The past few weeks has been a complete nightmare. I have been going over the horrible truths that I have just mentioned and giving into their persuasive pull. The old habits that I had given up some time ago. I lost touch with my self-awareness and began to lose sight of the self-control. I began to think about how and what brought me to those habitual ways that I’ve worked so incredibly hard to eliminate, or, at least, keep at an extreme minimum. I was running with a few old patterns and habits. First, the way that both of my parents were. I say “were” because one is dead and the other is someone who refuses to change the destructive ways I have mentioned within myself. My mother and I no longer speak to each other. Perhaps, in time, that will change. Both of my parents were dysfunctional and very harmful. I was beginning to not only dig up the hurt that was placed within my life from both of them (in the past, and not at the current moment), but I was also beginning to let the negative emotions control me. I was getting very irritated, and the root of the agitation was growing deeper.
I had to get back to observing the emotions and remembering to not become the emotions.

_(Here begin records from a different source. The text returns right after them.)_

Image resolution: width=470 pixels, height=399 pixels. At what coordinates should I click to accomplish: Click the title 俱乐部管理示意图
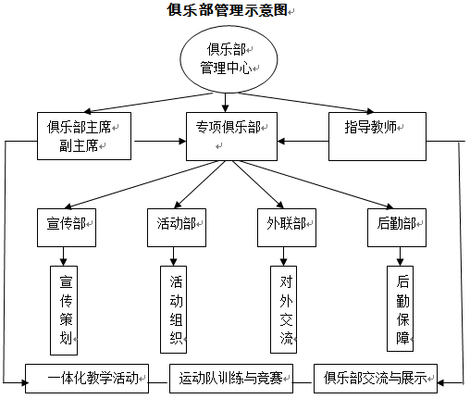click(228, 9)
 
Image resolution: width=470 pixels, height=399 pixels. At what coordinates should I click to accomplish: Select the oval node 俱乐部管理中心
click(229, 59)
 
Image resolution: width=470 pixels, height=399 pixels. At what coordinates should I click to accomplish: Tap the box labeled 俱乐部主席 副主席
click(84, 136)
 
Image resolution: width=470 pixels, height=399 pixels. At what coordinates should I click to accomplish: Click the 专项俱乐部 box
click(231, 136)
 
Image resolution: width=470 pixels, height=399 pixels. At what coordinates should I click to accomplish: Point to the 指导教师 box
click(377, 136)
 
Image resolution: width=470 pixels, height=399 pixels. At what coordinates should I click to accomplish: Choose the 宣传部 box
click(67, 228)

My day started with prayer with my wife, after a morning that had already shaken her up because of an argument she had with our youngest son. Oh, and that’s another trigger for stress, for both of us. We have a kid who thinks the world revolves around him at his current age. As my day went on, I found myself very focused and back to a place that spoke the truths I had recently forgotten. The recent truth of the attack of the devil in my place of anguish and despair. The truth of the things I cannot change in others. The truth of being called to a higher standard in Him, and the truth of the many sins that are planted deep within me from the former life. I faced the truth of the many ups and downs that God allows in order for me to gain a deeper relationship with Him in the long run, as always.

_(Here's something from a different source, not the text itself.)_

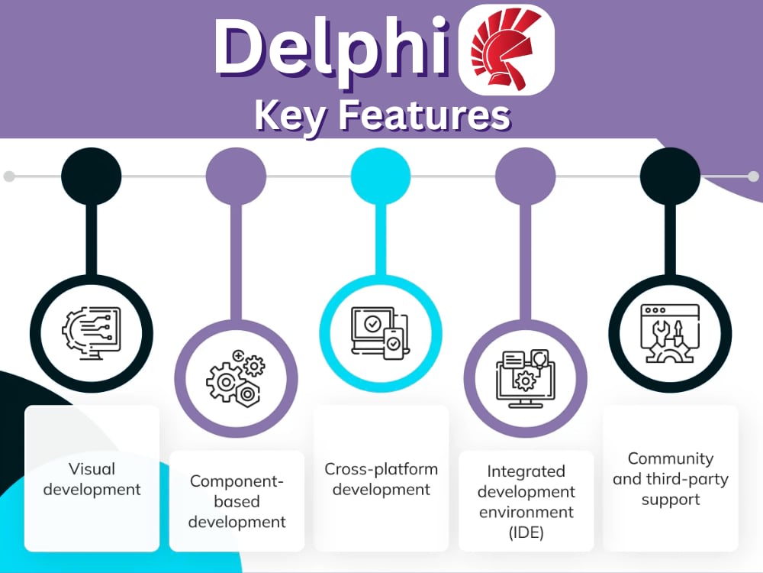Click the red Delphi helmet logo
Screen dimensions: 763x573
pos(506,50)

I’ve made a new habit of being the silent observer. Taking a look at myself from the outside, regaining focus and seeing the destruction that takes place. Today was that day. I had to pull up the root that has been growing so deeply within the ground of my old ways, the ways that the devil used to love to drown me in, and get back to allowing God to speak. I had to get back to the understanding of the greater good that He has in store through seasons like this one. He silently waited for me to realize just how destructive my own behavior was becoming, and now I observe the self-control I must use in order to allow His way within.